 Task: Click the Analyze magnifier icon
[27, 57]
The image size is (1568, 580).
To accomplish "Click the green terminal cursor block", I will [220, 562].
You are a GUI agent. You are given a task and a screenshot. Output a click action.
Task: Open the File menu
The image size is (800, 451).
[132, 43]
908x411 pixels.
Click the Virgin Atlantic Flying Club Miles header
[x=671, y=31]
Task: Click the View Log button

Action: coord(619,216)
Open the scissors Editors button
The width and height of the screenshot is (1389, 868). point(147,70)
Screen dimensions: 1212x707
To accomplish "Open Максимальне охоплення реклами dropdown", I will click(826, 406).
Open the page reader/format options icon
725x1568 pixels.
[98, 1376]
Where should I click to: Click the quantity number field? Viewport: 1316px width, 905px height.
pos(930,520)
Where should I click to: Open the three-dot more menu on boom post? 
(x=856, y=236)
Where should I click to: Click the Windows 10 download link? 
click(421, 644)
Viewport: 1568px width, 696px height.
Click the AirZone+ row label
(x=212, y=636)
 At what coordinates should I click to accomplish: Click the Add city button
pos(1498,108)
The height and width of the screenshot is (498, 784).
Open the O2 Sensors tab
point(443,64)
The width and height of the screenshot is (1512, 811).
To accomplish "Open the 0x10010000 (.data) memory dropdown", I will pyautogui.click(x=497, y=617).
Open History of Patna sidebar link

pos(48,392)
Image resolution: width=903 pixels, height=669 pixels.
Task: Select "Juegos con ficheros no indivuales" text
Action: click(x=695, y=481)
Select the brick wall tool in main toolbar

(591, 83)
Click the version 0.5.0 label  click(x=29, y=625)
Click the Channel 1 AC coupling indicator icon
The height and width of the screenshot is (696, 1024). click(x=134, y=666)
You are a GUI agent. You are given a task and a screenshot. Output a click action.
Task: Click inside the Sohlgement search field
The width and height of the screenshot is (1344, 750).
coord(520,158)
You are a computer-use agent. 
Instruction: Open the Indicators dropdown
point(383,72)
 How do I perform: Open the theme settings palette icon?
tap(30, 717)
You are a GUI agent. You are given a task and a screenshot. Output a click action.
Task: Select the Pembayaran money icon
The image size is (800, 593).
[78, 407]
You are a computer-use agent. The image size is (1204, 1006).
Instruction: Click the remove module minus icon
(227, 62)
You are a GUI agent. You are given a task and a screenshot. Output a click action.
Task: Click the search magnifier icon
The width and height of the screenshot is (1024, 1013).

=====

Set exercise:
Can you copy all of the items above, reproducing every line exactly as it appears?

Reply to the exercise:
 Task: Click the Analyze magnifier icon
[27, 57]
The image size is (1568, 580).
To accomplish "Click the green terminal cursor block", I will [220, 562].
You are a GUI agent. You are given a task and a screenshot. Output a click action.
Task: Open the File menu
The image size is (800, 451).
[132, 43]
908x411 pixels.
Click the Virgin Atlantic Flying Club Miles header
[x=671, y=31]
Task: Click the View Log button

Action: coord(619,216)
Open the scissors Editors button
The width and height of the screenshot is (1389, 868). point(147,70)
Screen dimensions: 1212x707
To accomplish "Open Максимальне охоплення реклами dropdown", I will click(826, 406).
Open the page reader/format options icon
725x1568 pixels.
[98, 1376]
Where should I click to: Click the quantity number field? Viewport: 1316px width, 905px height.
pos(930,520)
Where should I click to: Open the three-dot more menu on boom post? 
(x=856, y=236)
Where should I click to: Click the Windows 10 download link? 
click(421, 644)
Viewport: 1568px width, 696px height.
Click the AirZone+ row label
(x=212, y=636)
 At what coordinates should I click to accomplish: Click the Add city button
pos(1498,108)
The height and width of the screenshot is (498, 784).
Open the O2 Sensors tab
point(443,64)
The width and height of the screenshot is (1512, 811).
To accomplish "Open the 0x10010000 (.data) memory dropdown", I will pyautogui.click(x=497, y=617).
Open History of Patna sidebar link

pos(48,392)
Image resolution: width=903 pixels, height=669 pixels.
Task: Select "Juegos con ficheros no indivuales" text
Action: click(x=695, y=481)
Select the brick wall tool in main toolbar

(591, 83)
Click the version 0.5.0 label  click(x=29, y=625)
Click the Channel 1 AC coupling indicator icon
The height and width of the screenshot is (696, 1024). click(x=134, y=666)
You are a GUI agent. You are given a task and a screenshot. Output a click action.
Task: Click inside the Sohlgement search field
The width and height of the screenshot is (1344, 750).
coord(520,158)
You are a computer-use agent. 
Instruction: Open the Indicators dropdown
point(383,72)
 How do I perform: Open the theme settings palette icon?
tap(30, 717)
You are a GUI agent. You are given a task and a screenshot. Output a click action.
Task: Select the Pembayaran money icon
The image size is (800, 593).
[78, 407]
You are a computer-use agent. The image size is (1204, 1006).
Instruction: Click the remove module minus icon
(227, 62)
You are a GUI agent. You are given a task and a screenshot. Output a click action.
Task: Click the search magnifier icon
The width and height of the screenshot is (1024, 1013).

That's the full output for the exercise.